Portugal had formerly been a communist country lead by The PCP (Portugese Communist Party) for just under 50 years (1926-1974). One of the first leaders/dictators was a man by the name of Antonio de Oliveira Salazar who was one of the most influential figures at the time. He died in 1968 although the party continued to rule until 1974. In 1974 however, there was a revolution to overthrow the then government which was successful and is now known as the Carnation Revolution. But I did not do my poster on the revolution, in fact, I chose to do a poster based on a famous picture of young Salazar reading some kind of booklet in a chair (which you can see on the top right). I wanted to recreate this image and after trying many times I finally got the picture I wanted of my Dad in a suit reading the newspaper but staring back at the camera so it would be more forceful and disturbing on my poster (I had him also look at the news but it didn't have such an uncomfortable feeling to it). Once I had the picture, I changed it to black and white keeping close attention to his dark suit and the shines on his face which I couldn't completely portray on my image (you can see underneath the original). After this, it was time to start editing to which I would try and link to Rodchenko's work but also some other propaganda pieces I had seen on holiday such as Carla Filipe's work in the Maat Museum (below this text). Her work was very colourful and had many different pictures and drawings on the front which I liked but was different to Rodchenko's one colour and one image. I tried to combine the two and what you see below the Carla Filipe work are my developments of my poster. |
In my second development, I focused a bit more on Rodchenkos work referring to how his backgrounds are block colours and not the background from the original picture (like the image to the right of this text). I tried to add stripes like him and once again add the posters I had seen in Portugal for the PCP. once again, it wasn't right as I thought that the red and white were too bright for what is meant to be an old poster, and the posters didn't really fit into the image as a whole (also note the scrappy cut out of the hair which I didn't bother cleaning up as I knew I wasn't going to use this picture).

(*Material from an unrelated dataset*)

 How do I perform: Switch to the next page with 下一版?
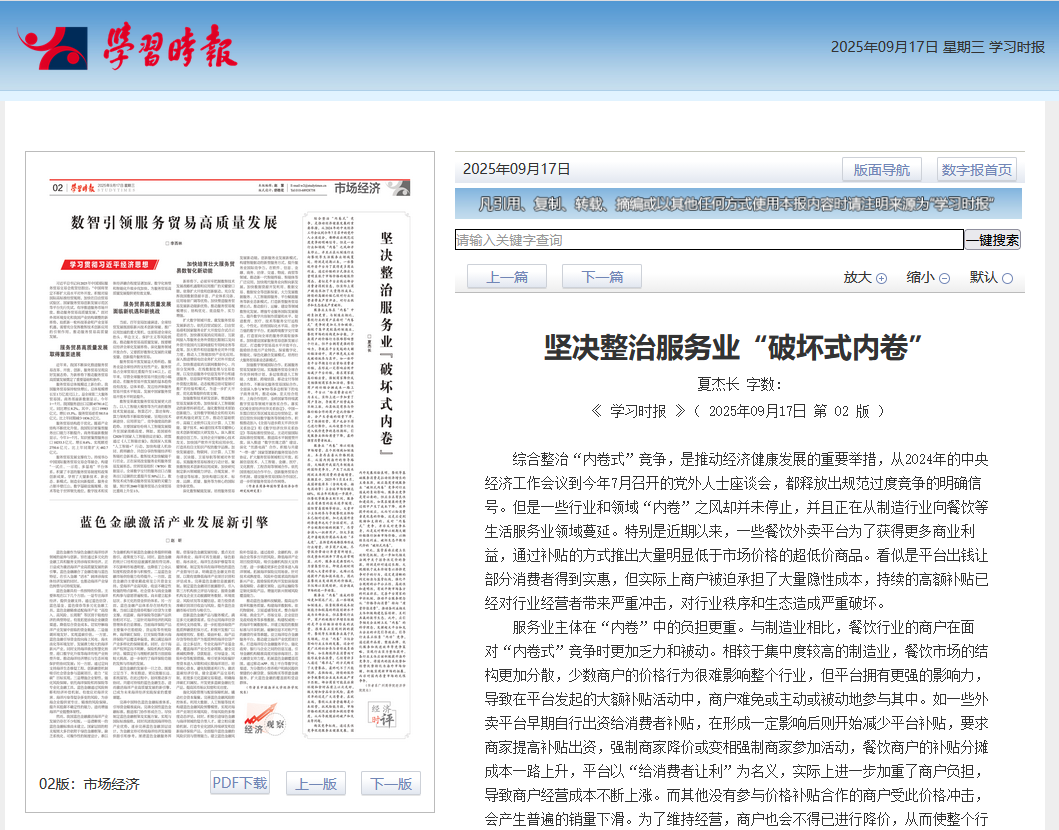pos(389,783)
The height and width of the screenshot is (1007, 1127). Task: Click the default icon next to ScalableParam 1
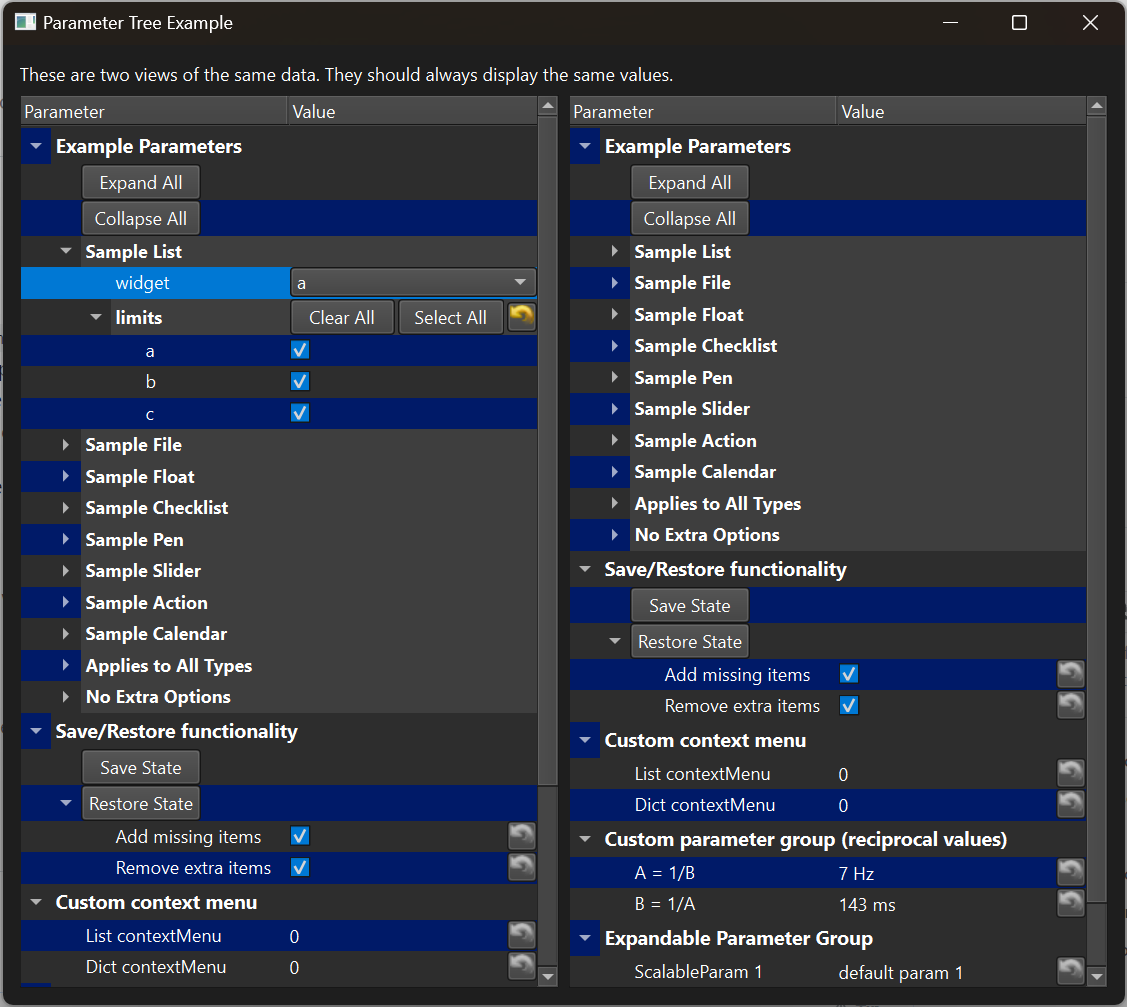pyautogui.click(x=1071, y=971)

Editing this picture was hard at the time because it took me a long time to do the background because I didn't understand that I had to cut my Dad out to create another layer. I did eventually figure it out and cut my dad out with the quick selection tool to create that extra layer. I didn't move the extra layer and when I selected the background layer, and because I had already changed the background colour to red by using the quick selection tool pressing delete and then changing the colour to to red, I placed white stripes over the red using the rectangle tool and so when I clicked on the top layer, the stripes wouldn't be through my Dad. Lastly, I once again copied and pasted the cropped posters using cmd c then cmd v. |
This poster was an attempt at adding a border to my image like one of Rodchenko's which has a sort of border (see picture on the right of this text) and adding the Portugese colours. I scrapped the other little images because as much as I liked Filipe's work, but all the images she used were cartoon-like and all linked together to which mine did not. This time also, the text was a previous quote from Salazar which translated to "A life at the service of the nation". I liked this quote although I wasn't sure about it being on a propaganda poster but I did like the fact that the text's were at the top and bottom of the poster like Rodchenko.
This image of my Dad was cropped slightly so that when I placed it over a background of red and green (which I did by getting a random image, selecting the whole image using the quick selection tool then pressing delete and changing the colour to red and finally using the rectangular marquee tool to select the top, press delete and change the top to green to portray the portugese flag) a border would be created around the image. For the text, the horizontal text tool was used again just like every other picture and the colours of them were changed. |
I was starting to make my images look alot more like Rodchenko's. This poster had a block colour background and a border but neither looked quite right in my eyes. The blue was too deep and too clean whereas the border was strange that it was only on one side and had communist signs all over it and this was a bit like Filipe's work but it just wouldn't work on what I was trying to create. One thing I did like from this was the colour of the font which I had stolen from one of Rodchenko's pieces, using the eyedropper tool, as it needed that old, cream colour to it.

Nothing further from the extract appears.